┌─ DOCUMENT SOURCE
Dans le droit fil de l'article que nous avions publié le 12 février, les magistrats chargés du dossier des faux électeurs du Vème arrondissement de Paris ont décidé de renvoyer Jean Tiberi et sa femme Xavière devant le tribunal correctionnel, selon une dépêche de l'AFP datée de jeudi 14 février. De manière inhabituelle, cette décision a été prise malgré l'avis du parquet qui ne souhaitait pas interférer dans la campagne pour les élections municipales.
Notre article du 12 février.
Décidément, Jean Tiberi, lui-même magistrat de formation, a le chic pour perturber l’institution judiciaire. On se souvient du fameux épisode de l’hélicoptère dépêché dans l’Himalaya par Jacques Toubon, alors garde des Sceaux, pour empêcher le procureur adjoint d’Evry d’ouvrir une information judiciaire contre Xavière Tiberi. Il y a eu le feuilleton de sa mise en cause dans l’affaire des HLM de Paris, dans laquelle il a bénéficié d'un non-lieu ; ou encore la perquisition dans son appartement, au cours de laquelle les policiers, sur ordre de leur hiérarchie, refusèrent d’assister le juge Halphen...
Cette fois, c’est l’opportunité de renvoyer devant le tribunal correctionnel, dans les jours qui viennent, l’ancien maire de Paris –et son épouse- dans l’affaire des faux électeurs du Vème arrondissement qui divise le Palais de justice. D’un côté, le parquet estime que toute initiative dans ce dossier serait inopportune, du fait de la proximité des élections municipales des 9 et 16 mars. De l’autre, les deux juges d’instruction chargés du dossier, Jean-Louis Périès et Baudouin Thouvenot, sont las d’attendre les réquisitions du procureur et envisagent de signer l’ordonnance de renvoi du couple Tiberi devant le tribunal avant la fin du mois…
L’enjeu n’est pas mince. Candidat à sa propre succession pour un nouveau mandat à la mairie du Vème arrondissement, qu’il dirige depuis 1983 –avec une interruption entre 1995 et 2001, puisqu’il était alors maire de Paris, - Jean Tiberi [2] trouvera une nouvelle fois sur sa route Lyne Cohen-Solal. Or, le scrutin s’annonce plus serré que jamais. Dans ce berceau du chiraquisme municipal, la candidate socialiste [3] pourrait même créer la surprise, si l’on en croit un sondage publié la semaine dernière [4] par Le Nouvel Observateur, qui la place en tête (52% des intentions de vote contre 48%).
Pour mieux comprendre le désaccord qui oppose le parquet aux deux juges, un petit retour en arrière s’impose. Ouverte en 1997 à la suite d'une plainte déposée par la socialiste Lyne Cohen-Solal, l'instruction a rapidement mis en évidence l'enrôlement sur les listes électorales d'électeurs qui ne résidaient pas -ou plus- dans le Vème. Mise en cause par plusieurs témoins dans l'organisation et la surveillance de ce qu'ils ont décrit comme un « système », l'épouse du maire, Xavière Tiberi, fut elle-même mise en examen le 4 juillet 2000, du chef de « manoeuvres frauduleuses de nature à porter atteinte à la sincérité d'un scrutin ».
└─
CONSIGNES →
(1) Réécrivez plus brièvement le paragraphe du document source qui commence par « Pour mieux comprendre le désaccord », en conservant ses faits principaux.
(2) Prolongez le document source, consacré à l'affaire des faux électeurs du Vème arrondissement, en reprenant après sa dernière phrase.
┌─ DONNÉES FOURNIES
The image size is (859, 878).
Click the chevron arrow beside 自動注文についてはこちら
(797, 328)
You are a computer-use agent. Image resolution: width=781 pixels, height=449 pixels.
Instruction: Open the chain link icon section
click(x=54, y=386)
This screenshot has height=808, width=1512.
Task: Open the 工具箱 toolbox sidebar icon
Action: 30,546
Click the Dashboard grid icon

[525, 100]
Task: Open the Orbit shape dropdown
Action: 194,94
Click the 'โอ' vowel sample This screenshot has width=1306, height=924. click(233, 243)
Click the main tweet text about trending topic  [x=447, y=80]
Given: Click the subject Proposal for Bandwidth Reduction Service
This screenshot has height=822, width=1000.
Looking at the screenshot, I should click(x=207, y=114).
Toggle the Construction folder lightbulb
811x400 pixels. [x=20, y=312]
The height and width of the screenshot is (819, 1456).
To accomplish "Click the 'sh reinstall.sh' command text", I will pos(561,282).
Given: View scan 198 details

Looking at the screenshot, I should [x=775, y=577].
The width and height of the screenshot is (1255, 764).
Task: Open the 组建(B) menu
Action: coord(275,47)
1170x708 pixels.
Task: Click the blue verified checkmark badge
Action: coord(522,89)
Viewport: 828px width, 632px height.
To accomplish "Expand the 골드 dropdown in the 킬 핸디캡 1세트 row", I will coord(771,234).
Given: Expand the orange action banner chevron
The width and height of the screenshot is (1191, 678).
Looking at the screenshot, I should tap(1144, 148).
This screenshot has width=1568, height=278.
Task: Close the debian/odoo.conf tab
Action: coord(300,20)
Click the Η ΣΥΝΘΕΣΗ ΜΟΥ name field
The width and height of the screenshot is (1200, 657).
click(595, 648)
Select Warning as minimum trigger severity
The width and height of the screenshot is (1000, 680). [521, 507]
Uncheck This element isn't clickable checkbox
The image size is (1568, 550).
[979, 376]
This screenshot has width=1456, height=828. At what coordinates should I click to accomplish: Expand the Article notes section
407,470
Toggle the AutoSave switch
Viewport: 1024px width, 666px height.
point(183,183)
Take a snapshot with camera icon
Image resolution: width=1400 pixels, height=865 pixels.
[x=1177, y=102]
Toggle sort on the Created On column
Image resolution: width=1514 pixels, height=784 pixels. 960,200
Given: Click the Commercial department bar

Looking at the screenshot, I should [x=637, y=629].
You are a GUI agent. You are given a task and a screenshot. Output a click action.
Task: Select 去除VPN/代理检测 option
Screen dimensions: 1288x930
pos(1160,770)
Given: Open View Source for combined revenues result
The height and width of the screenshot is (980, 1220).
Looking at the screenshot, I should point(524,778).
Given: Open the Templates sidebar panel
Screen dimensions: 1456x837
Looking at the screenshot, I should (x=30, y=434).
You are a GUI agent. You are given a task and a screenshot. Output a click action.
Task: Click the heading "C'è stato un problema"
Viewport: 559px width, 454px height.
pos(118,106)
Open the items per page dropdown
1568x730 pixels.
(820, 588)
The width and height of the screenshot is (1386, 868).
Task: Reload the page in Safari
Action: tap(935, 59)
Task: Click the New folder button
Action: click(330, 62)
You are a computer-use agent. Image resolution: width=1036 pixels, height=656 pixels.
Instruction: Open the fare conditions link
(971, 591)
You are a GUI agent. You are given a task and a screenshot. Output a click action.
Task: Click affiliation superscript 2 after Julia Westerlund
└─
RÉPONSES DANS L'ORDRE →
(1) L'instruction a été ouverte en 1997 après une plainte de la socialiste Lyne Cohen-Solal. Elle a vite révélé l'inscription sur les listes électorales d'électeurs qui ne résidaient pas, ou plus, dans le Vème arrondissement. Plusieurs témoins ont mis en cause Xavière Tiberi dans l'organisation et la surveillance de ce « système ». Elle a été mise en examen le 4 juillet 2000 pour « manoeuvres frauduleuses de nature à porter atteinte à la sincérité d'un scrutin ».

(2)
Dans un rapport de synthèse remis au juge Périès, les gendarmes de la section de recherches de Paris chargés de l'enquête concluaient, le 22 novembre 2002, qu' « une des conditions à l'obtention d'un logement social sur intervention était l'inscription sur les listes électorales du Vème ». Dénonçant le « rôle prépondérant » de proches de M. et Mme Tiberi « dans les interventions pour les électeurs frauduleusement inscrits », les gendarmes estimaient alors « louable de penser que ces personnes n' [avaient] servi en fait que de prête-nom et que l'aval de ces interventions [provenaient] du couple Tiberi ».
Le 21 mars 2005, Jean Tiberi était à son tour mis en examen pour « manœuvres frauduleuses de nature à porter atteinte à la sincérité d’un scrutin ». Et le 20 avril suivant, les juges clôturaient leur instruction. Au total, treize personnes sont poursuivies dans la procédure. Le dossier allait alors sombrer dans une apparente léthargie. D’abord, l’ancien bras droit de Jacques Chirac demanda l’annulation de sa mise en examen devant la cour d’appel puis, après le refus de celle-ci, décida de se pourvoir en cassation.
Son pourvoi fut rejeté en avril 2006, et le dossier enfin transmis au procureur pour règlement. Ainsi que le prévoit la procédure, il revient au parquet, au terme d’une information judiciaire, de rédiger un réquisitoire définitif, un document synthétisant le dossier, assorti de réquisitions concernant les personnes poursuivies. En clair, le parquet doit dire s’il souhaite obtenir le renvoi devant le tribunal des mis en examen ou leur accorder un non-lieu. Le document est ensuite transmis aux magistrats instructeurs, qui sont libres de suivre ou non l’avis du parquet.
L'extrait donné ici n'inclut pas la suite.